----- RECORDS SHOWN -----

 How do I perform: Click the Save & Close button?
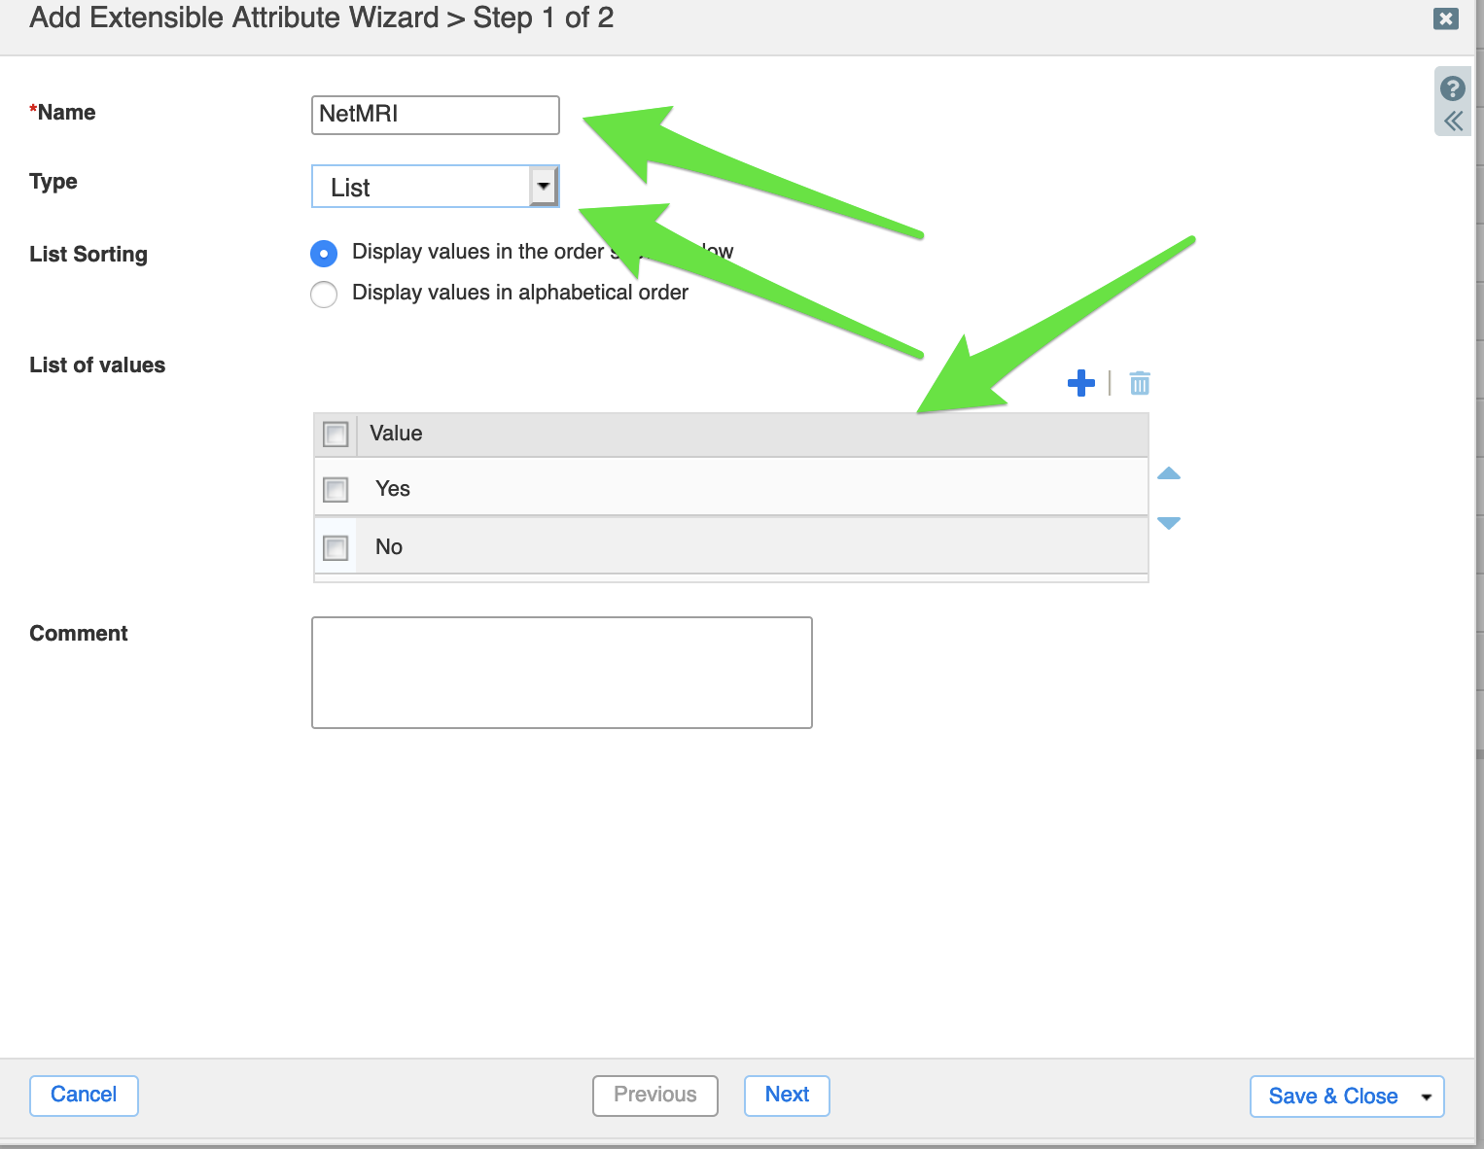coord(1332,1097)
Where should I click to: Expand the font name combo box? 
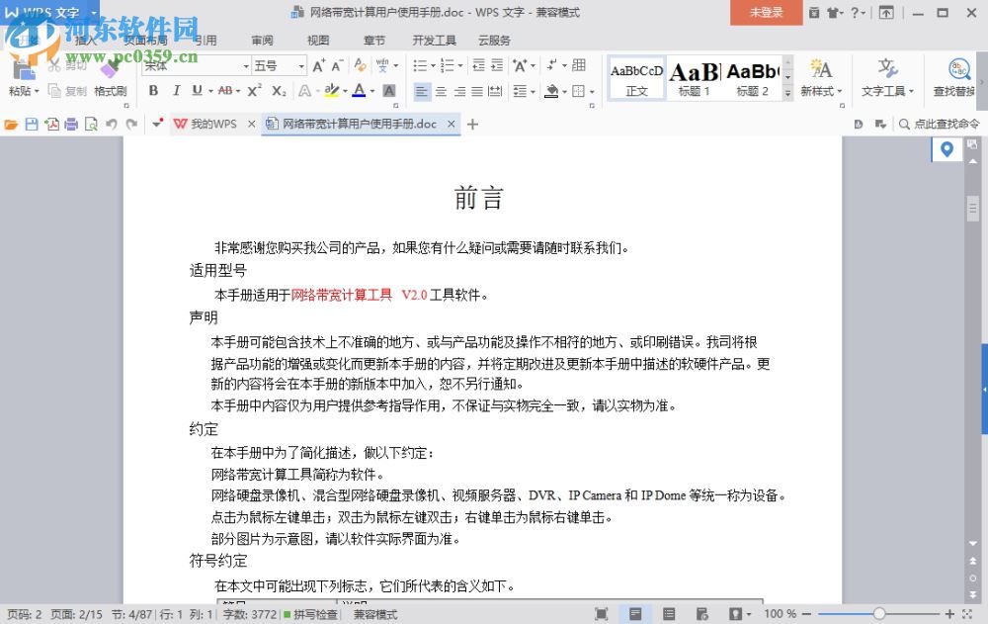pos(244,64)
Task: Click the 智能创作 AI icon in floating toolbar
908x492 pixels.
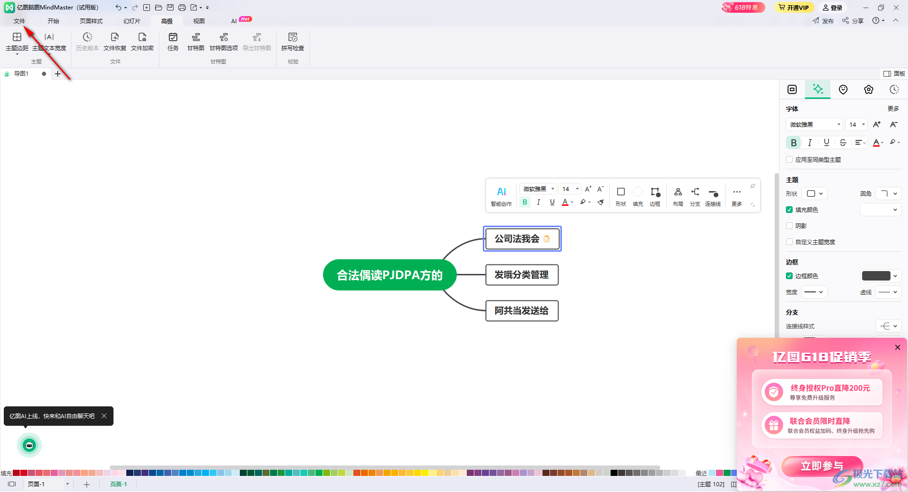Action: tap(501, 196)
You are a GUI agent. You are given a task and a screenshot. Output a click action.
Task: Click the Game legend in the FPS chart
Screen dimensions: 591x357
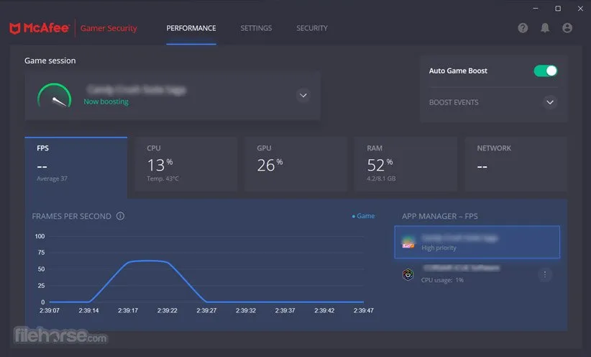363,216
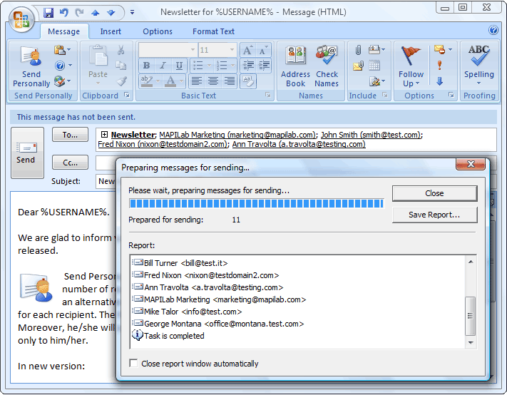Click the Check Names icon

[x=327, y=66]
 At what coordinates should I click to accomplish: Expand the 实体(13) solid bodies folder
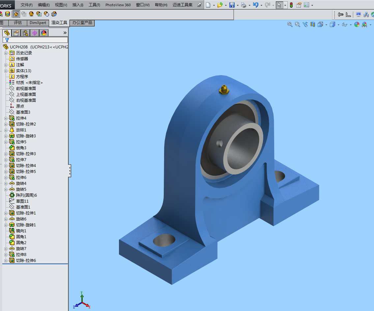tap(5, 71)
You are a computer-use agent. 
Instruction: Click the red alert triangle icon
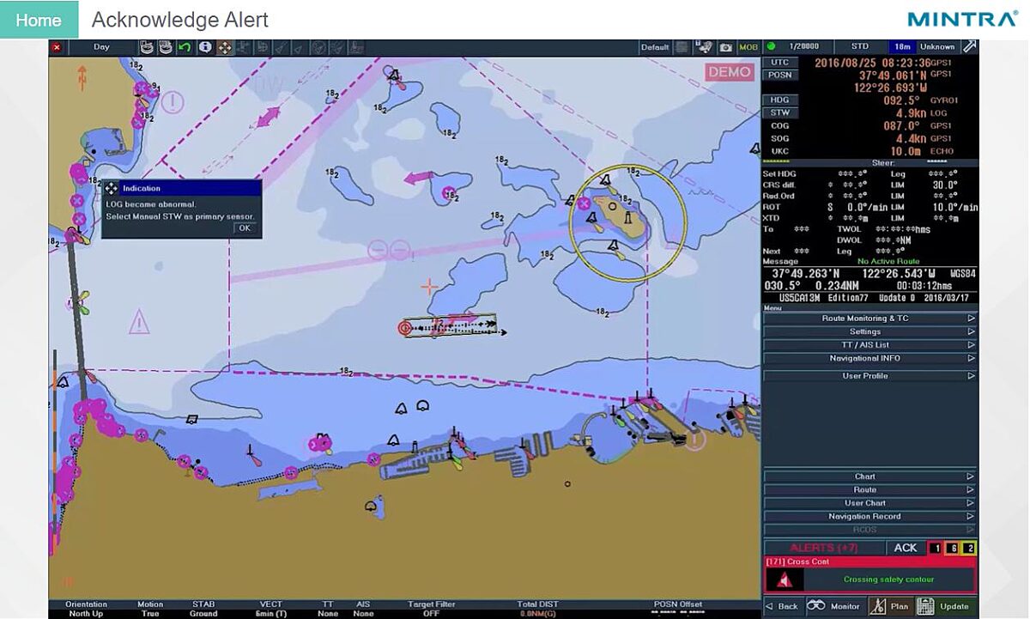785,580
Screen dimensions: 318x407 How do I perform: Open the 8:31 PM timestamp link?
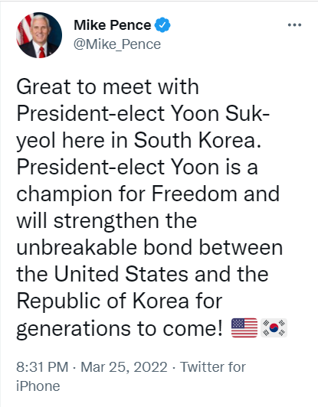pyautogui.click(x=42, y=367)

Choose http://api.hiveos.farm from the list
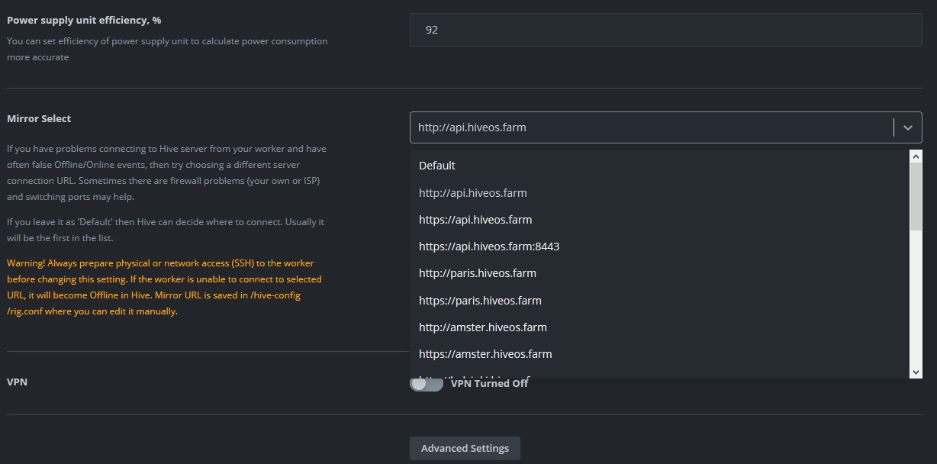pyautogui.click(x=473, y=193)

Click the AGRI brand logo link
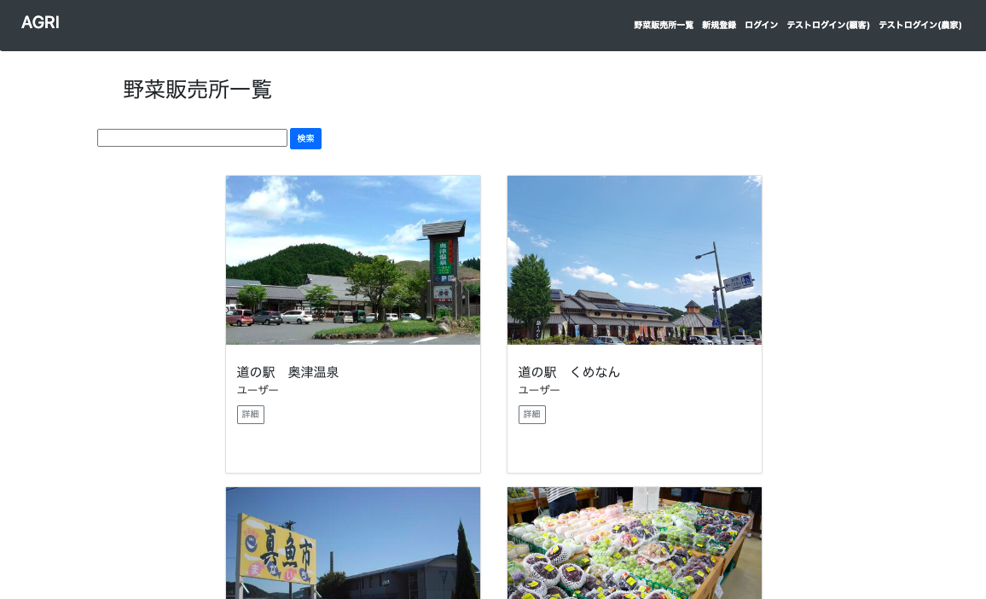(40, 23)

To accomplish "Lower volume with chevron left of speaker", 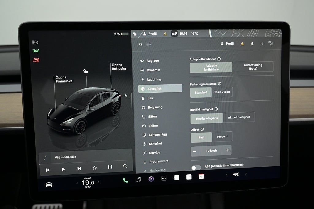I will coord(227,175).
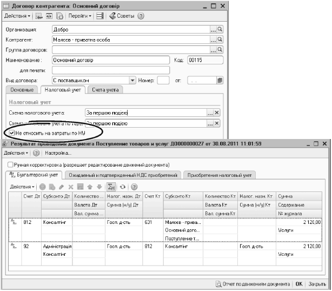
Task: Toggle 'Не относить на затраты по НУ' checkbox
Action: click(x=12, y=132)
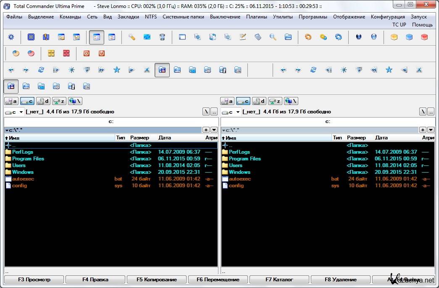Viewport: 439px width, 288px height.
Task: Expand the right panel directory history arrow
Action: point(431,130)
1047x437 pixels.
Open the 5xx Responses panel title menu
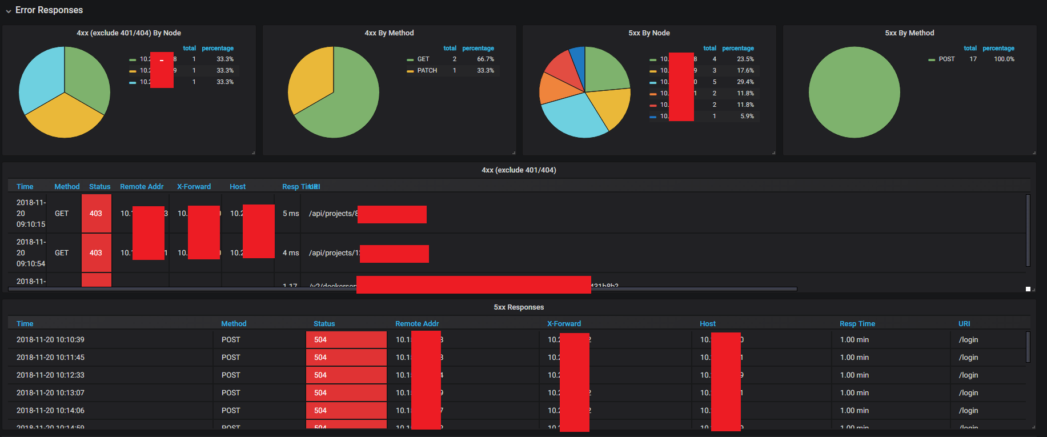tap(519, 307)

-----

:: WHAT TO WORK ON ::
Only the number should be given: how many lines in the entries above contain the string "agent"?

:: YOUR SOLUTION ::
2